Depression Versus Diagnosis

The newest generation tends to use the word “depression” as slang. However, not all of them actually fall under that term.

Beatriz Warnes

More stories from Beatriz Warnes


The hands that carry the future of society are shaking. They are cold and weak as they have been trying to hold the immense amount of pressure from those before them. They use those nimble fingers to wipe their tears at the end of the day because they believe everyone other than themselves is out to get them, and only some have the ability to get out. 

Sometimes, after a couple tears stream down their faces, people turn to the internet and call themselves “depressed.” They’ll see something that makes them sad and pretend that they have a mental illness that plagues 16 percent of the population, according to the Pew Research Center. The issue is that nearly none of those 16 percent are the ones posting online. In fact, “depression” is now seemingly considered slang and some teenagers aren’t happy about it.

“I don’t think [calling depression a joke] is too morally justified,” freshman Claire Downey said. “You could be hurting some if you’re saying that. There could be someone who is actually having a mental struggle and if you’re making jokes about, that’s just not okay.”

An article produced by the Huffington Post included information on the exaggeration of mental illnesses. They explain how mental health disorders should not be used as metaphors for those simply going through a rough spot.

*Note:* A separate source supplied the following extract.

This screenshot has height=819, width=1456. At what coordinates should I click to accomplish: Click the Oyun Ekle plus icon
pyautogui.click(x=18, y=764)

However, older generations tend to think that the people complaining are the ones exaggerating. They believe that terms such as “depression” have now become slang and it is just about time to get used to it. Along with that, those in older generations think young teens and adults are purely whining about their mental health

“Looks like the snowflakes are suffering from a solid case of what goes around, comes around,” writer Cheryl K. Chumley of the Washington Post said. “Living a life of ‘ME’ doesn’t seem all it’s cracked up to be. And on that, boo freaking hoo. Go join the military or something.”

It was 2015 that suicide among teen girls hit a 40-year-high. Downplaying those that are legitimately depressed leave them with feelings of unworthiness. Those who are older should try and help teenagers who are struggling. It is their job to comfort whomever is sad, or maybe depressed—who can even tell anymore?